Dit werk onderzoekt de wereldwijde distributie van Archeaanse en moderne stollingsgesteentesamenstellingen, zonder te vertrouwen op vooroordelen over het verband tussen gesteentesamenstellingen en tektonische locaties (in tegenstelling tot “geotectonische” schema’s). In plaats daarvan worden Archeaanse en moderne geochemische patronen geïnterpreteerd en vergeleken in termen van bron- en smeltcondities.
Mafische gesteenten op de moderne aarde vertonen een duidelijk chemisch onderscheid tussen booggesteenten en niet-booggesteenten. Dit wijst op een eerste-orde-verschil tussen natte (arc) en droge (mid-ocean richels en hotspots) mantel-smelting. Droge smelt is verder gescheiden in verarmde (MORB) en verrijkte (OIB) bronnen.

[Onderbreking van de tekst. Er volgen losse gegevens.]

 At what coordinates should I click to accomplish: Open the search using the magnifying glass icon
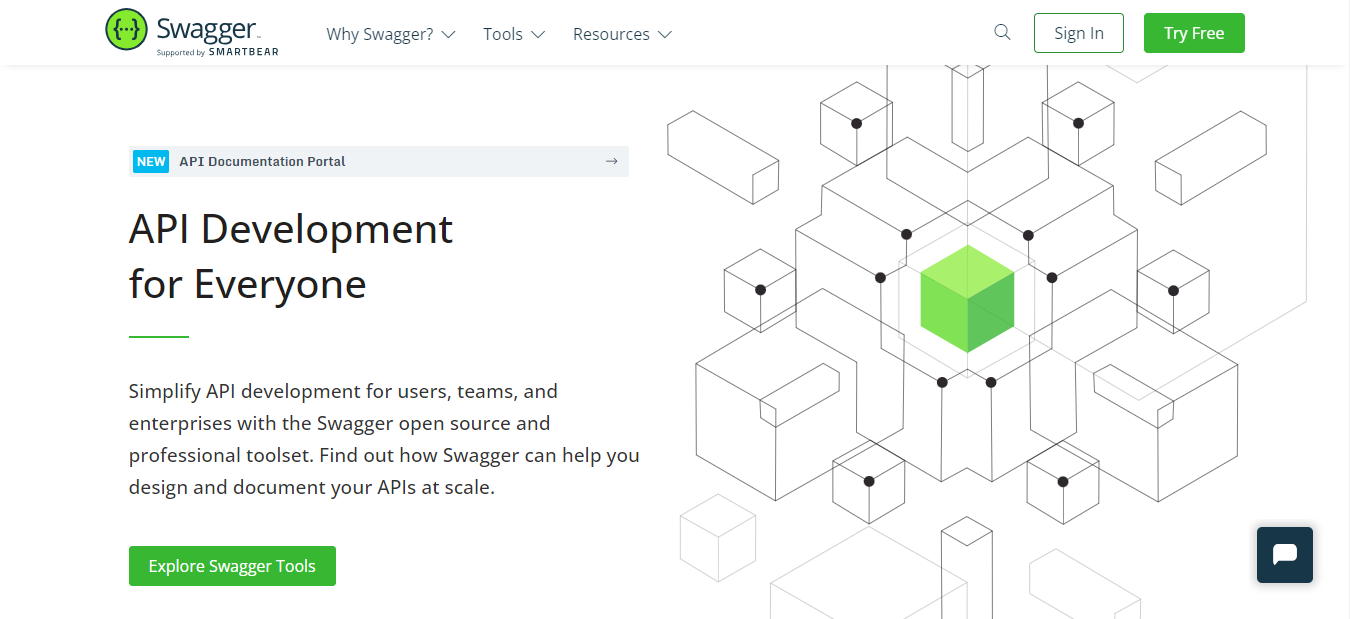pyautogui.click(x=1002, y=32)
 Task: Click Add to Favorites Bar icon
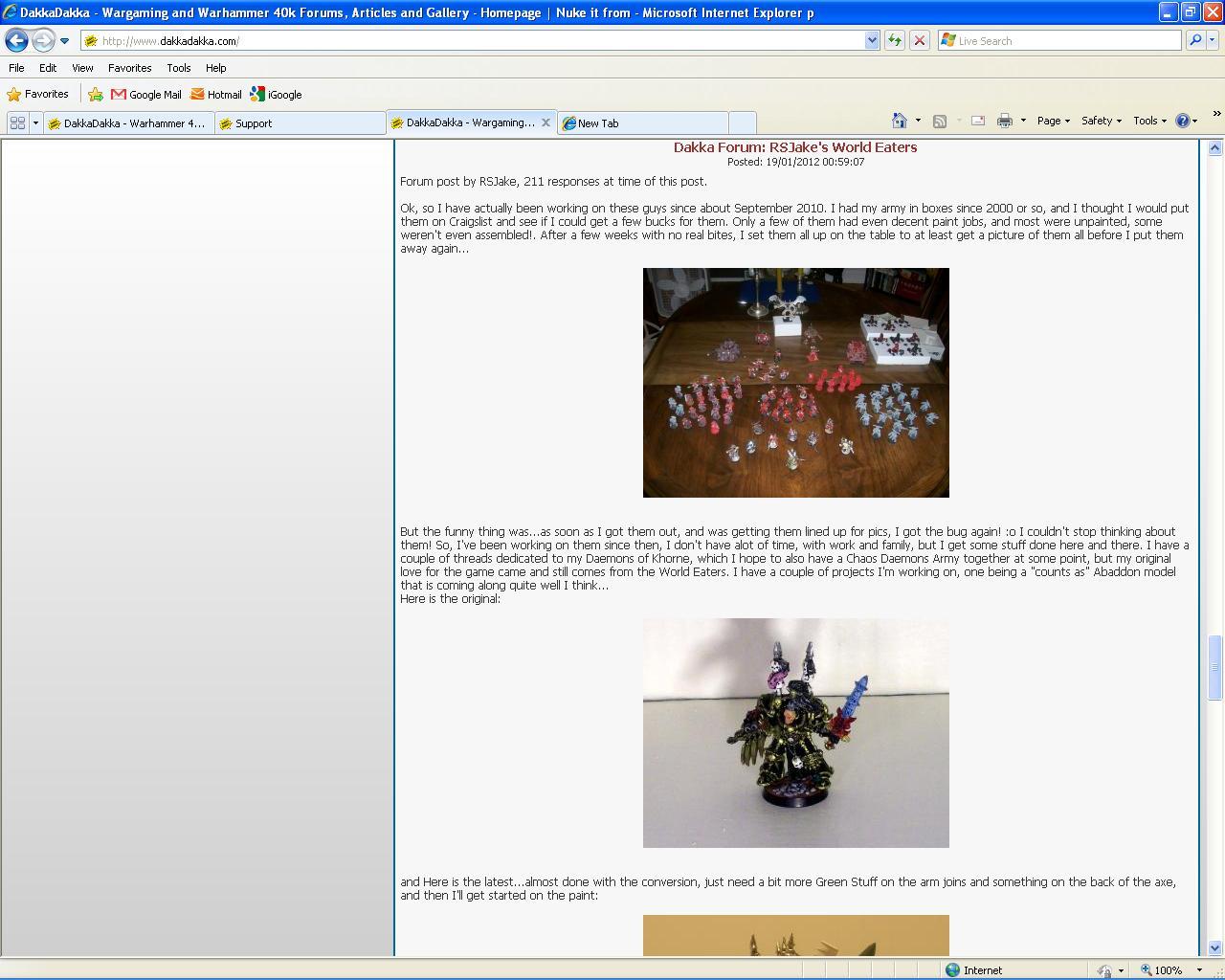[96, 95]
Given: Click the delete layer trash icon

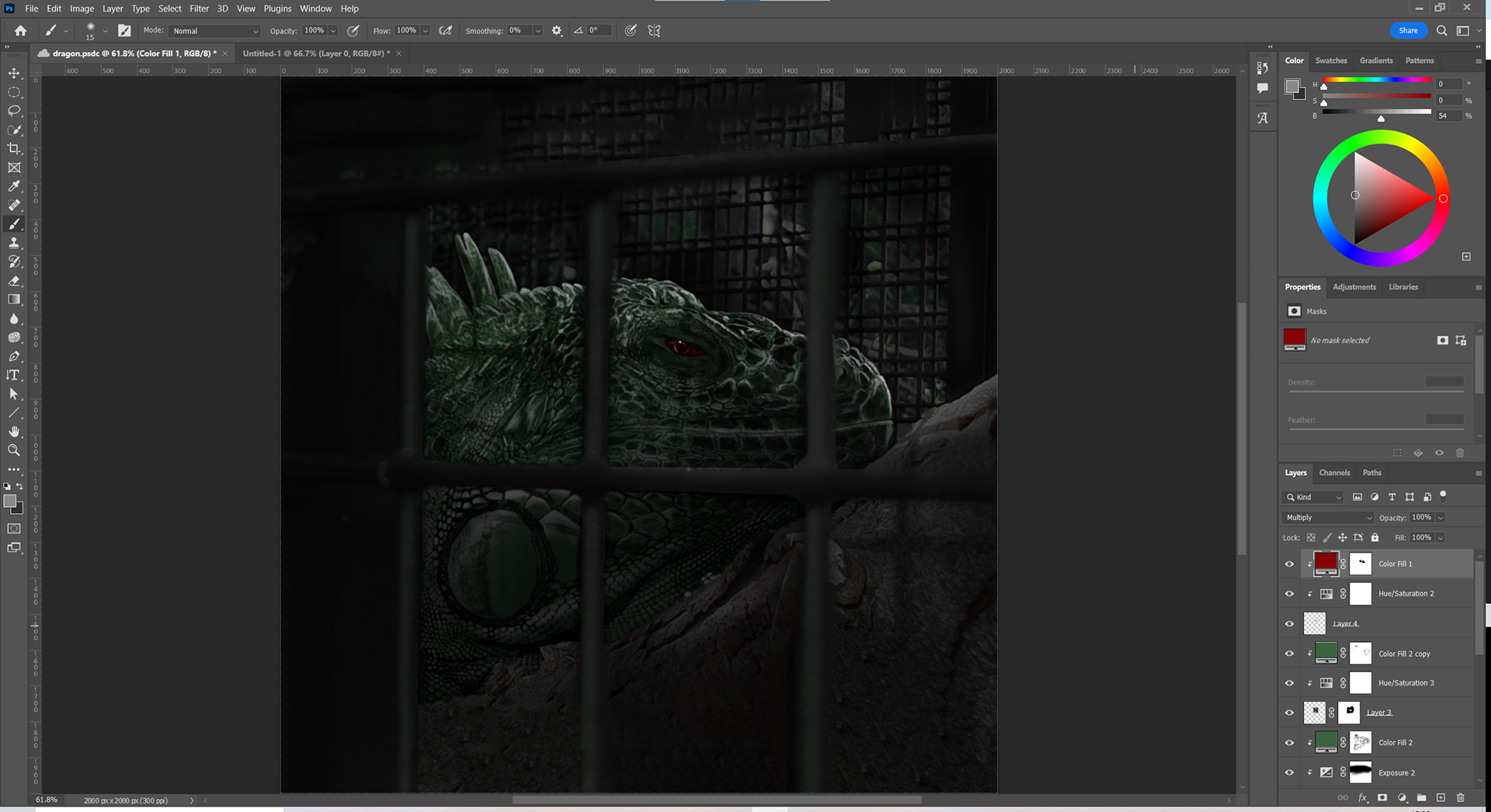Looking at the screenshot, I should pyautogui.click(x=1460, y=797).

Dit drievoudige patroon is een duidelijk beeld van het ridge/subduction/plume systeem dat de moderne tektoniek domineert. Daarentegen zijn de mafische en ultramafische gesteenten uit de Oudheid geclusterd in een middenpositie, tussen de drie belangrijkste moderne typen in. Dit suggereert dat de mantel van de Archeeën minder duidelijk verarmde of verrijkte delen bevatte; dat echte subducties zeldzaam waren; en dat het onderscheid tussen oceaanplateaus en oceaanruggen wellicht minder significant was.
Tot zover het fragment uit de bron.